15 Oct 2025, 7:23 AM
Malaysia's GDP growth to stay above four pct through 2026

KUALA LUMPUR, Oct 15 — Malaysia’s economy is expected to sustain growth of above four per cent in 2025 and 2026, driven by resilient domestic demand, major infrastructure projects and ongoing structural reforms, said Malaysian Rating Corporation Bhd (MARC Ratings).

Its chief economist Ray Choy said the agency forecasts gross domestic product (GDP) growth at 4.2 per cent in 2025 and 4.0 per cent in 2026, reflecting steady expansion despite global headwinds.

“In 2025, our in-house forecast would be 4.2 per cent GDP growth, and we are expecting a very slight alteration to about 4.0 per cent for 2026,” he said during his presentation at MARC360 Reflections: Analyses of Malaysia’s Budget 2026 and Post-Budget Debates webinar today.

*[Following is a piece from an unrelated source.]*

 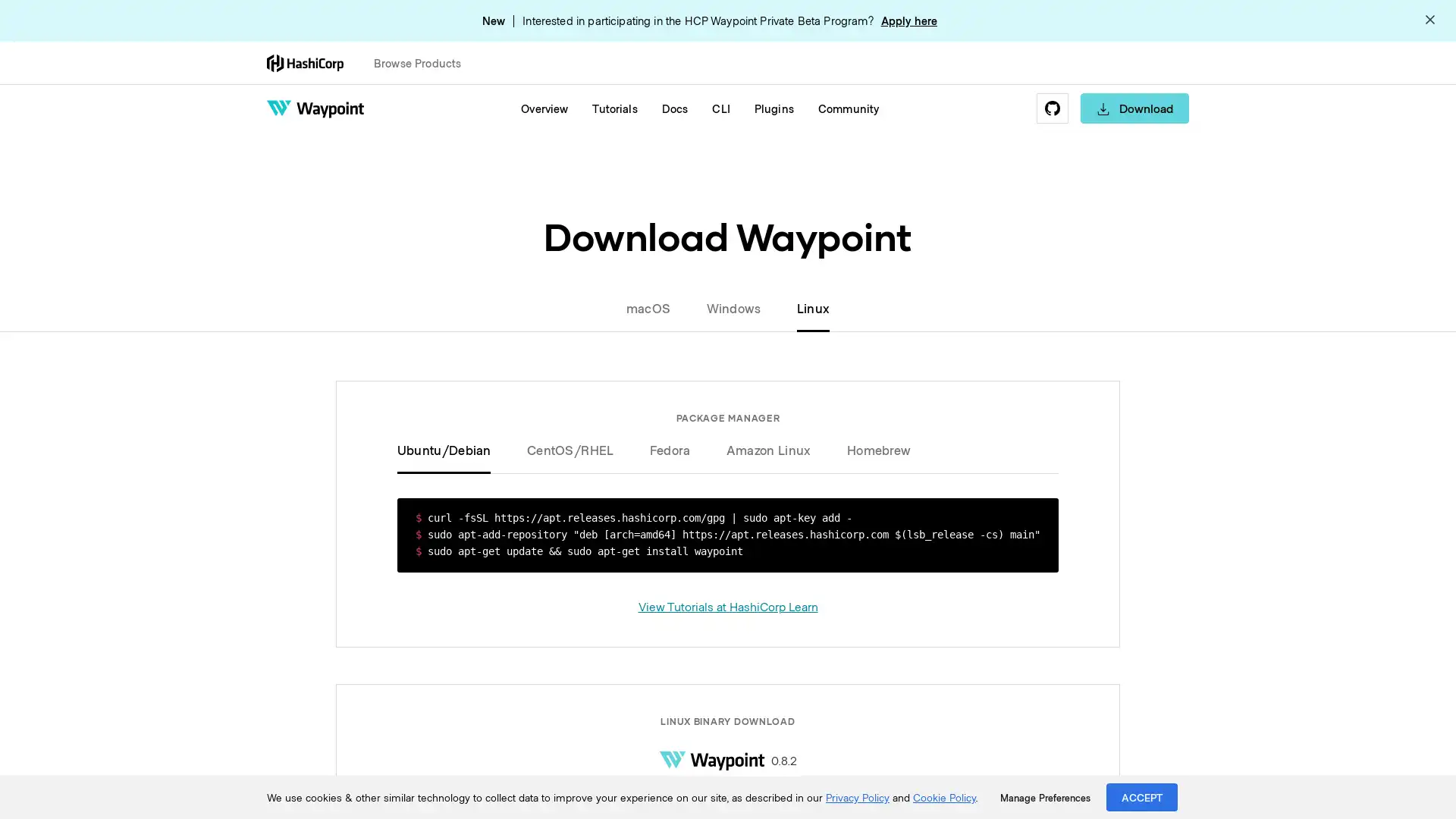 What do you see at coordinates (424, 62) in the screenshot?
I see `Browse Products Open this menu` at bounding box center [424, 62].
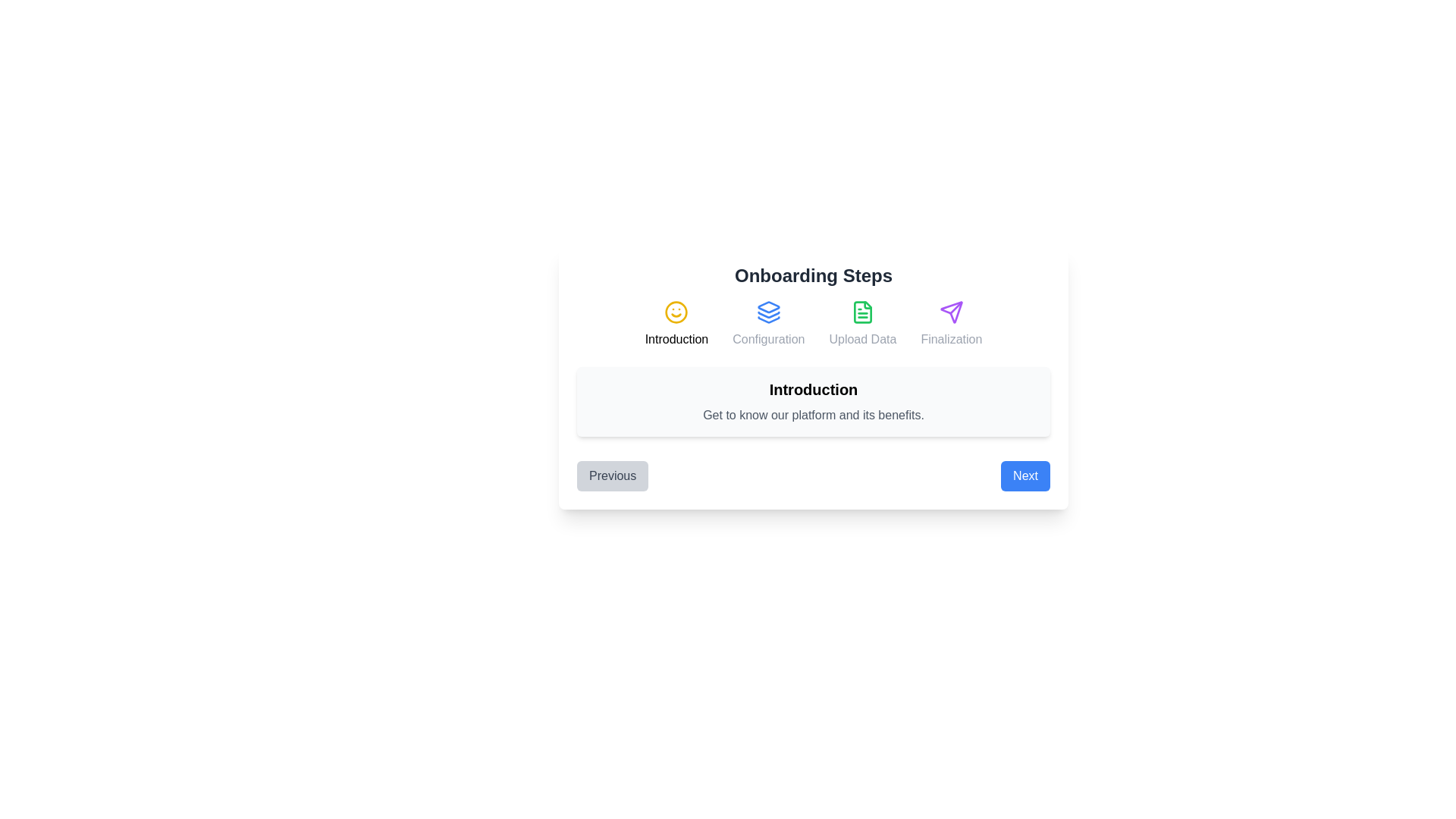  What do you see at coordinates (768, 324) in the screenshot?
I see `the second navigation step indicator labeled 'Configuration', which is represented by a blue stacked layers icon with gray text below it` at bounding box center [768, 324].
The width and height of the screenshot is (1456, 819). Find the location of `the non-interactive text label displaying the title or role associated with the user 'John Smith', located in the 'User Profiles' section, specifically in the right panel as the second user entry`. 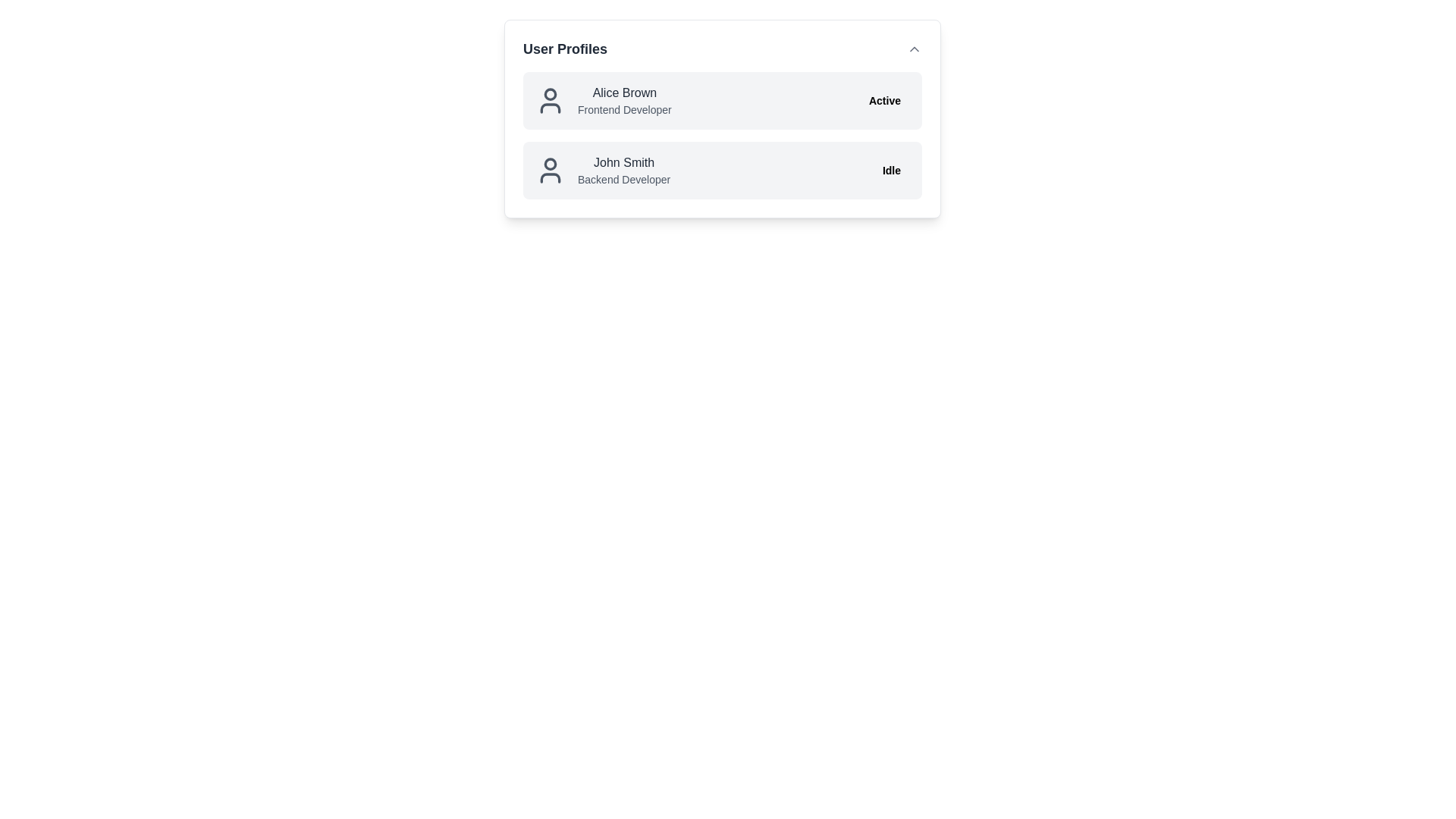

The nation's diversified economic structure, spanning services, manufacturing, and the electrical and electronics industries, would continue to underpin resilience, while fiscal consolidation and governance reforms would strengthen macroeconomic fundamentals.

“Malaysia’s robust economic growth will continue to be supported by key developments and policy initiatives, including the Johor-Singapore Special Economic Zone, the Rapid Transit System Link, Penang Light Rail Transit, the Pan Borneo Highway, and the East Coast Rail Link,” Choy said.

On Budget 2026, he described it as innovative, noting that it explicitly co-opts government-linked companies (GLCs) and government-linked investment companies (GLICs) into national development efforts.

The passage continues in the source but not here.